Andy Samberg's New Rom-Com 'Palm Springs' Comes with a Genre-Bending Twist
The movie, which sold at Sundance for a very nice $17,500,000.69, revamps a 'Groundhog Day' scenario with Lonely Island sensibilities.
This story was originally published in January during the Sundance Film Festival.
It's sort of impossible to not spoil the big twist in Andy Samberg's new comedy Palm Springs in a review. The program for Sundance Film Festival, where the rom-com premiered to great acclaim and sold to Neon and Hulu for a record-breaking $17,500,000.69, certainly did not let on that this was something more than a cutesy rom-com set at a wedding. Frankly, I almost skipped the screening in January thinking that it seemed like a movie I'd seen before, like last year's Plus One or the Winona-Keanu pairing Destination Wedding.

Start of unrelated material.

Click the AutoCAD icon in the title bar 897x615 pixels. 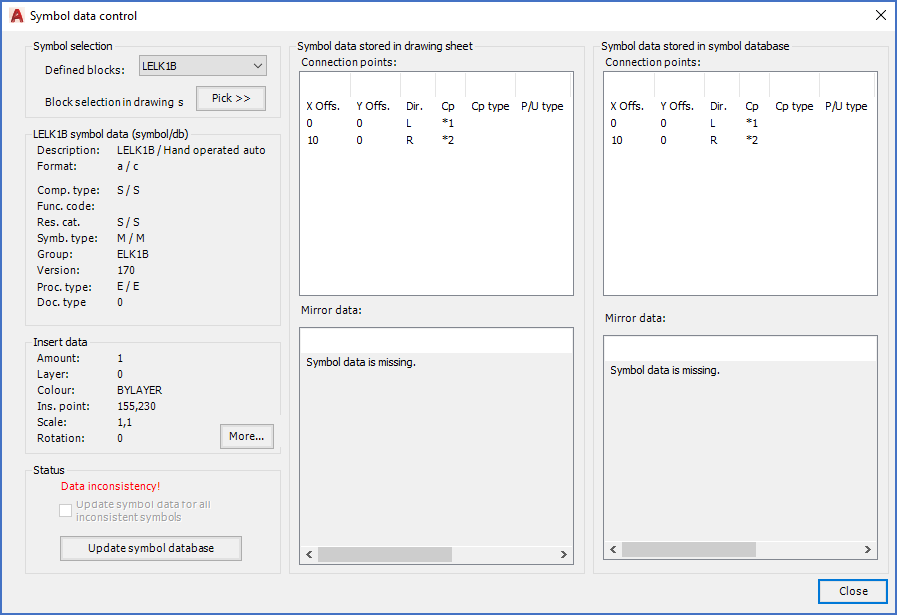coord(15,15)
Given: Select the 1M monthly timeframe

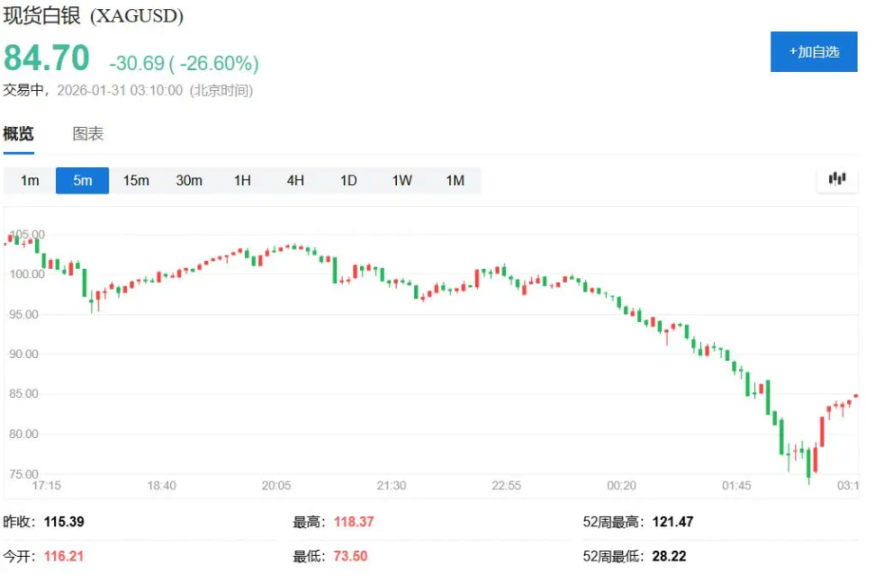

Those comparisons aren't entirely inappropriate, but Palm Springs blends the familiar story of two lonely souls finding each other at another couple's wedding with a clever spin on a different movie trope.
Produced by the Lonely Island and directed by Max Barbakow, the initial scenes of Palm Springs introduce Andy Samberg as the disaffected Nyles. His attitude can easily be explained away by all sorts of factors: He's at a wedding where his vapid girlfriend (Meredith Hagner) is a bridesmaid, and he seems to be a borderline alcoholic. Over the course of the night, Nyles gets up to all sorts of mischief that seems slightly askew. He grabs the mic away from the bride's sister Sarah (Cristin Milioti) and gives a bizarrely passionate speech about love. He seems to anticipate everyone's dance moves. He knows his girlfriend is about to cheat on him. Eventually he and Sarah, herself a miserable soul, connect and start to hook up. That's when things get really weird. A man in army gear (J.K. Simmons) emerges out of the desert and tries to shoot Nyles with arrows. A magic cave appears, which Nyles then crawls into, Sarah following behind even though he's screaming at her to get away.
And then the day starts over. Not just for Nyles, but for Sarah too. Yes, this is a Groundhog Day/Happy Death Day/Russian Doll type situation, except in this case, Nyles has resigned himself to life in this infinite time loop so wholeheartedly that his old life begins to slip away. It's Sarah's presence that is disrupting the state of inertia he has lulled himself into, a single, repeated day of drinking countless beers, eating burritos, and experimenting sexually. Sarah, naturally, is enraged and intent on finding away out of this nightmare, be that through death or something else. As you might expect in a rom-com, being together in an eternally repeating day is a recipe for falling into something that looks like love.
Time loops have gotten a lot of mileage as of late, and I'll admit that I groaned a little when I figured out that's where this was going. But Palm Springs builds on the concept's legacy by using it to examine negotiations between two people instead of a path for self-betterment. Samberg's goofiness translates well to the high concept, but he's often underrated as a romantic lead and sells Nyles' transformation. It helps that he has a perfect match in Cristin Milioti, an actress who is persistently underrated. She makes Sarah both boisterous and secretive. Whereas Nyles has long made peace with the dirtbag he is, Sarah uses this opportunity to better herself.
There are places where Palm Springs' experiments with tropes veer into the familiar, and its third act reveal will likely rub people the wrong way. But the reason the movie has engendered such love on the ground in Park City is that it nails its punchlines, most of which are visual, though there's a bit about watering dog shit that killed me every time. It's what you would expect from the Lonely Island guys, but the script is from Andy Siara who has worked as a writer on the similarly cerebral Lodge 49.
It's fitting then that even Palm Springs' big acquisition deal came with a joke attached. To become Sundance's most expensive sale ever, someone had the brilliant idea to add an extra 69 cents to the end of its $17,500,000 sum. A nice amount for a nice movie.